The group is now more regularly engaging with regulators as well, including the FDA, EMA, Japan’s PMDA and Health Canada. Future meetings will also include the Ministry of Health of Mexico in the second quarter of this year.
“It makes sense to engage these regulators so we don’t stray from their guidance,” Gill said, also noting the creation of a CRO forum to engage further with experts in clinical trials.
Reb Tayyabkhan, head of central clinical services at Bristol-Myers Squibb, who also is the liaison to the CRO forum, noted that the group felt the need to engage with CROs on a more upfront basis because for the last two and a half years, when it went to implement solutions, “we’d then reach out to CROs on how best to implement some of the new technlogy and tools, which is kind of inefficient.”
The group is also continuing to facilitate the sharing of “massive amounts of data,” as well as saving time with GCP (Good Clinical Practice) training efforts, qualifying investigator sites and helping companies solve temperature excursions on drug shipments.

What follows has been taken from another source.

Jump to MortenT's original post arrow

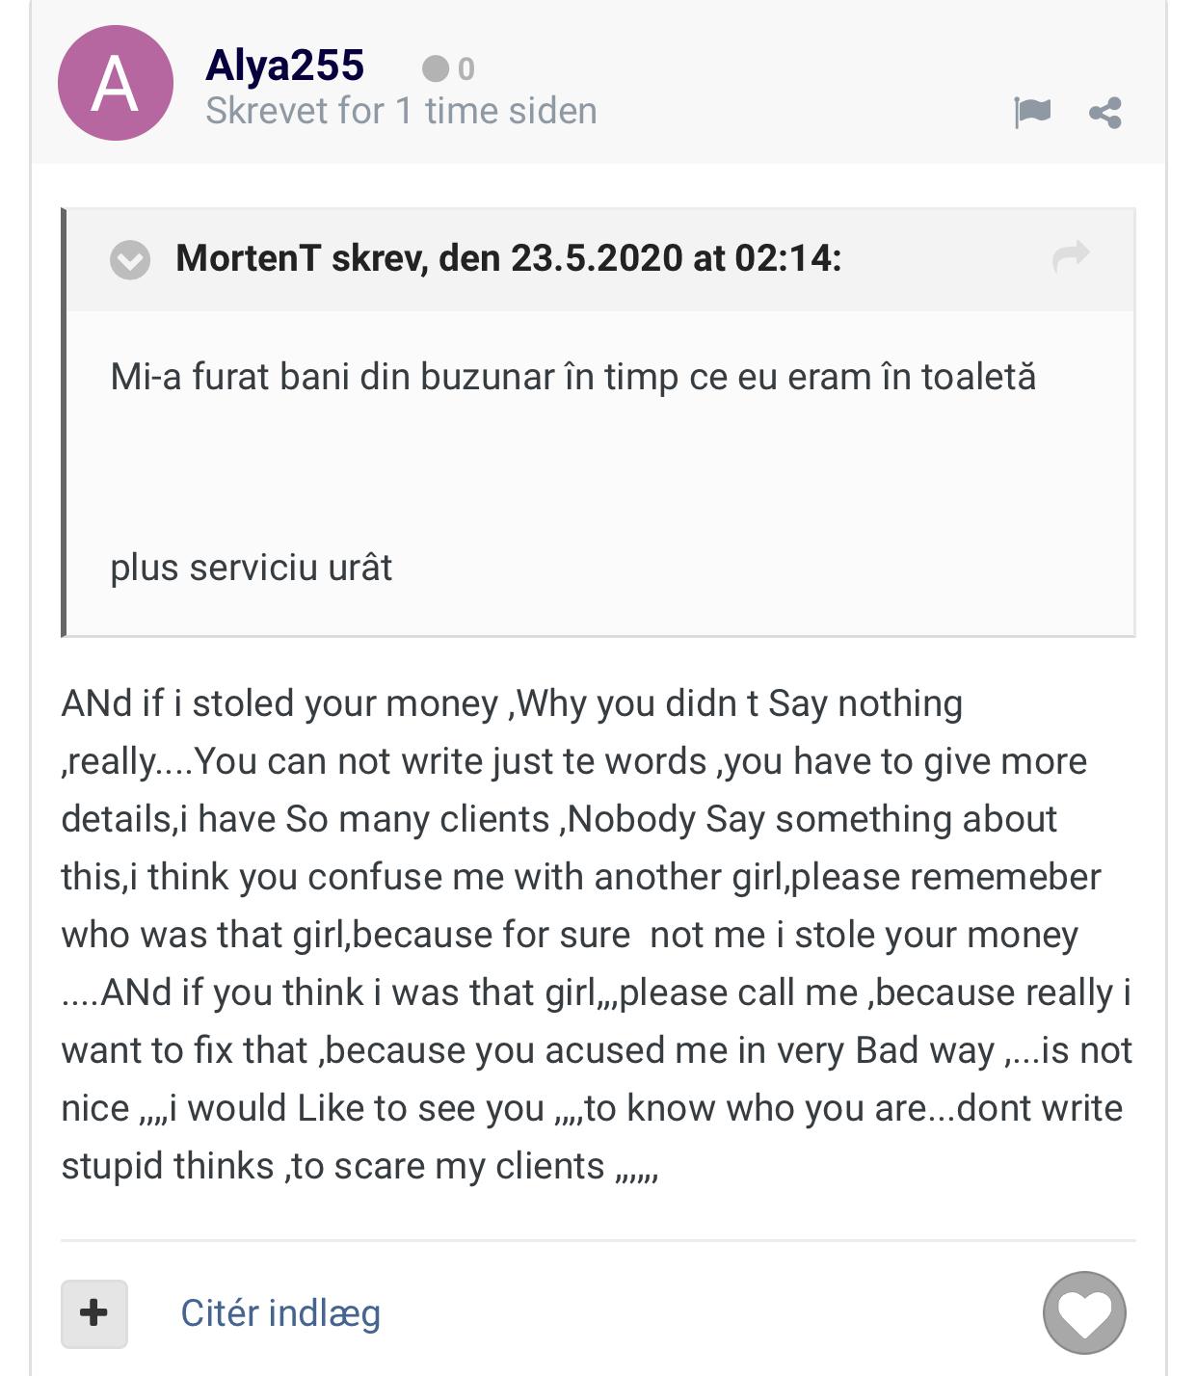coord(1071,256)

In terms of the excursions, he said companies are now sharing stability data, which is helping to save time and money.
A future roadmap is also in development to further discuss patient centricity and other topics, though he warned, “There are more problems than TransCelerate can take on.”
Most recently, the group launched two new initiatives around electronic labeling and placebo and standard of care data sharing.

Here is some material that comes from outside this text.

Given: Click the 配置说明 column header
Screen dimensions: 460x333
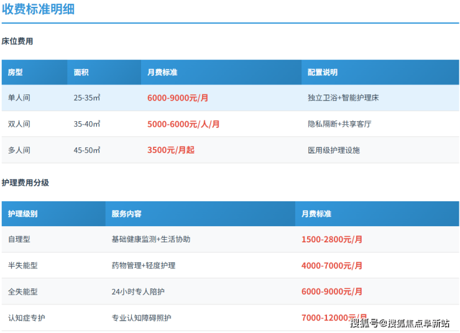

Craig Lipset, head of clinical innovation at Pfizer, said that from an efficiency standpoint the electronic labeling initiative could save companies a lot of time and cost because they would no longer need to print and re-print labels for many of the studies.
“More importantly is the downstream utilization of the labels,” Lipset said, noting that e-labels offer a “great opportunity to leverage technology and help patients access” more content on their medicines, and analytics information will allow companies to ensure the information is useful and timely.
Andy Lee, SVP of global clinical trial operations at Merck, who’s also working on the quality management workstream for TransCelerate, noted that the group has looked at quality defects from regulatory inspections and found that they’ve been nearly identical for the past 10 years. The finding has the led to a more focused approach. He also said the recent interactions with the regulators has been “fruitful and positive.”